Addiction, Heartbreaks and Nightmares

I know a crack addicted woman who has been through a great deal in her addiction. Many have questioned her as a mother, and the questions are understandable.

I know a crack addicted woman who has been through a great deal in her addiction. Many have questioned her as a mother, and the questions are understandable.

Missing engagements to be with her kids, not offering proper financial support - these are serious matters. Without meaning to belittle such concerns, I wish to offer another view. I saw a woman deep into crack addiction, at times so tired, thin, and ill, that she could barely stand. She might - with an act of will I can only attribute to motherhood - suck it up in the middle of a crack run, and somehow manage to stop using and to be with her children when expected (it was a two hour bus ride for her, involving several buses and lots of walking). She might have had little to give them, but what she did give she often needed for food, buss fare, or rent. She might, as a result, lose her home - which in the eyes of many was further evidence of moral failing.

By no means do I wish to absolve anyone of responsibility. Holding someone accountable need not preclude an acknowledgement of the many efforts that demonstrate care, determination and strength of character. She's doing better now, but I did once tell her that I had always admired her Herculean efforts. Love for her children caused her at times to display a pair (as we boys say) that I might not be able to match under similar circumstances. And I remember another crack addicted woman - this one has since died in her addiction - who after receiving a welfare check quickly paid off one drug debt, and used the rest to buy $40 worth of dope and a bike for her boy. Of course it was a pathetic gesture.
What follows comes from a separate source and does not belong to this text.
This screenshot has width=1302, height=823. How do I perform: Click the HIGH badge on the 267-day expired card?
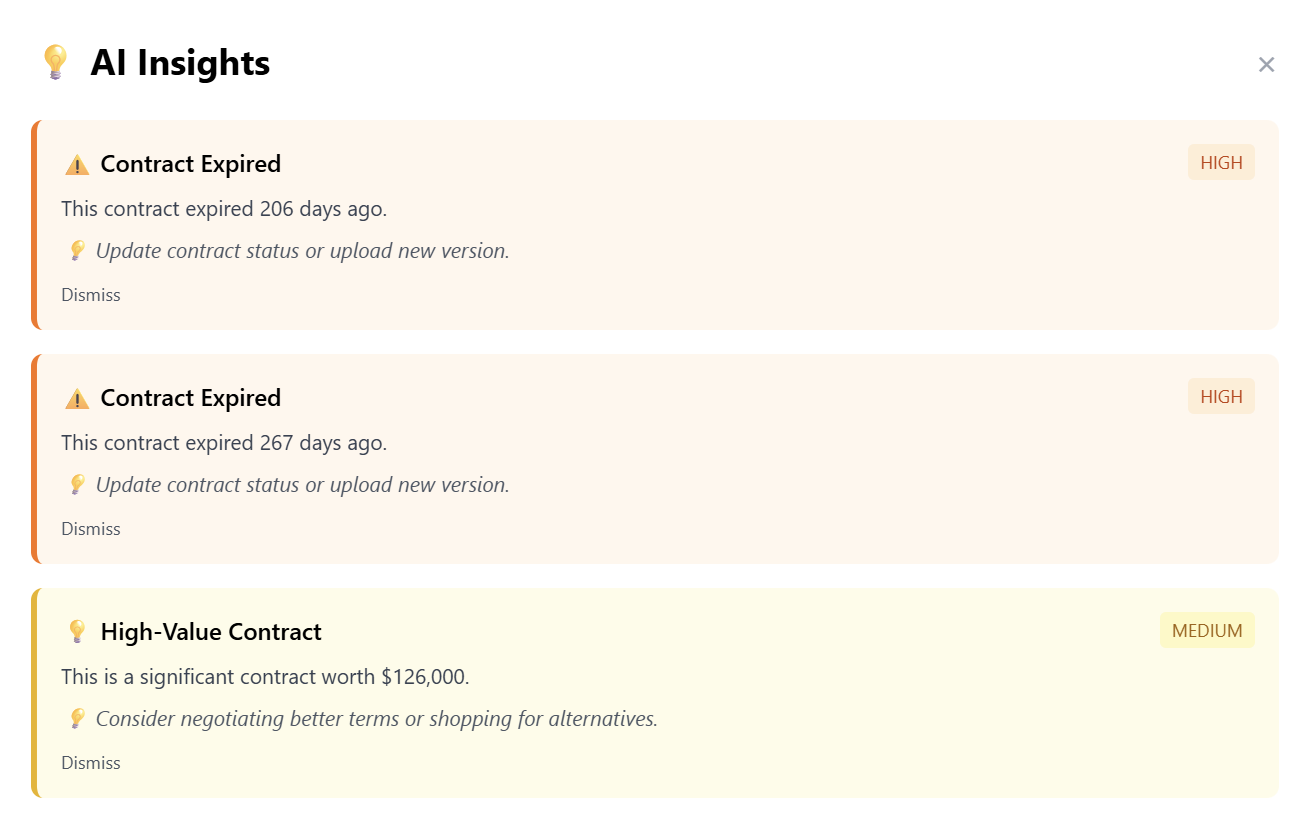(1221, 397)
The kid needed a reliable mom rather than another toy. But at least consider that this woman, also addicted to opiates, would soon not only be hungry (she was already homeless) but also suffering from withdrawal. She really loved her boy, and expressed it with the little she had to give.

At the tender age of eight, the kid was very happy with the bike, hugged his mom and said, "I love you mommy. When can we live together?"

Here is what I once told the woman who is still with us: I can help you end the nightmare, but heartbreak is a part of life. You see, her teenaged son had been diagnosed as terminal. My point was that the kid dying is the heartbreak. The nightmare is being too messed up to be there for him while he's going out. It may not be the struggle one would choose, but to meet it - and to prevail - has got to merit respect. Another aspect of the nightmare is a culture of toughness that refuses to acknowledge any merit she has earned.

I won't get into how tough and brave I consider the folks who put such women down. Instead, I wish to discuss this matter in a way that transcends addiction.

In my teens, I recall a kid who was openly gay at a local high school. Many of my friends went there, so I hung out there sometimes when cutting my own classes. This was not the world we know right now, but the late 1970s. This young lad was not only gay, but a real screamer to boot, and open about it at a time when in many (maybe most) circles it was socially acceptable to brag about having thrown eggs at people in the gay parade on Halloween. I was a rough and tumble kind of kid, a longhaired metal-head who often got into trouble. Though I never picked on that other kid myself, I must confess that I did not discourage the ones who did. You see, I thought I was tough and I thought I had balls, and never once saw the obvious: for this dude, showing up at school each day required a bigger pair than I ever had to display in my youth. You know what they say about youth being wasted on the young? Well, at least I learned eventually.

Often, prejudice prevents us from appreciating struggles that may be just as important, meaningful and challenging, as our own. That gay kid deserved respect, at a time when few were willing to offer it. I think about his heartbreak, when a boyfriend broke up with him. For someone already isolated, the loss must have hurt terribly. The nightmare was how nobody gave a shit. They just made fun of him.

I see drug addicted people all over the street, some of whom I know quite well. The only way to appreciate their humanity is to look closely at what they do. Differences notwithstanding, we are all made of the same stuff - and we all need to belong. Heartbreak is endemic to the human condition; it will probably always haunt us. The kind of callousness that turns it into a nightmare is unnecessary - it really is something we can overcome.